Indian markets are catching up with their global peers when it comes to adopting free float market capitalisation in index construction, says Koel Ghosh, Head (South Asia), S&P Dow Jones Indices, an index provider.
“Indian markets adopted free float market capitalisation in Index construction later than its global peers. Historically Indian Indices were constructed on full market capitalisation,” she said.
Ghosh's comments follow the proposal in the Union Budget to increase minimum public shareholding in listed companies to 35 per cent, from 25 per cent at present.
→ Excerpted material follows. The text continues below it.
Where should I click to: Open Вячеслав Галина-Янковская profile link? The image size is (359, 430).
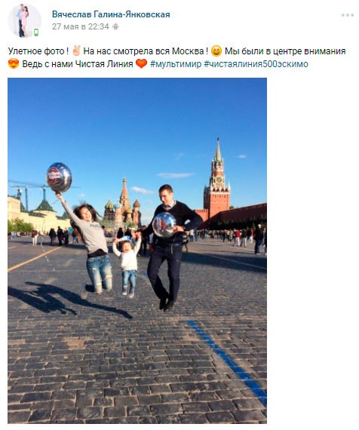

The proposal is being examined by markets regulator Securities and Exchange Board of India (Sebi).
The average free-float for the top 50 Indian companies is slightly over 50 per cent, which is much lower than developed markets like the US and Germany, which have above 85 per cent free float.
“Globally, free float is not constrained. If you constrain free float, we believe it is not representative of the market,” said Ghosh.
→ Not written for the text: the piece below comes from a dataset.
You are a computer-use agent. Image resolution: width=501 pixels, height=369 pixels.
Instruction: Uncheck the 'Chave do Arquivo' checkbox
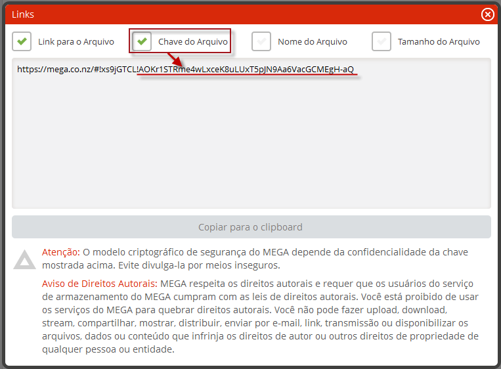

On the proposal to cap sector weight in benchmark indices, Ghosh said that should be a call taken by the product provider, depending on the various factors. “An index should represent the market. If the product provider is of the view that one particular sector has over-exposure or has a risk element, then the weight should be capped in the product. It has to be the product provider's call."
In May, stock exchanges had floated a discussion paper proposing to cap sectoral weightage in the benchmark index. The move had come after certain participants had expressed concerns over growing weight of the financial sector in benchmarks Sensex and Nifty.
Ghosh said she would not make a judgement on whether the weight of financial sector in the benchmark indices was disproportionately high, saying, instead, that it was just a representation of the market. She added that environment, sustainability and governance (ESG) investing was seen gaining traction.
“Factor indices are something which we are keen on working with clients. We currently have low volatility, momentum, quality and value. We would like that to pick up,” she said.
Ghosh said she expects exchange-traded fund (ETF) investing to grow in India. “A few years back, we had just four or five products. Today, we are sitting at 78. I am seeing more and more interest for ETFs on the ground. The government's push is also helping it,” she said.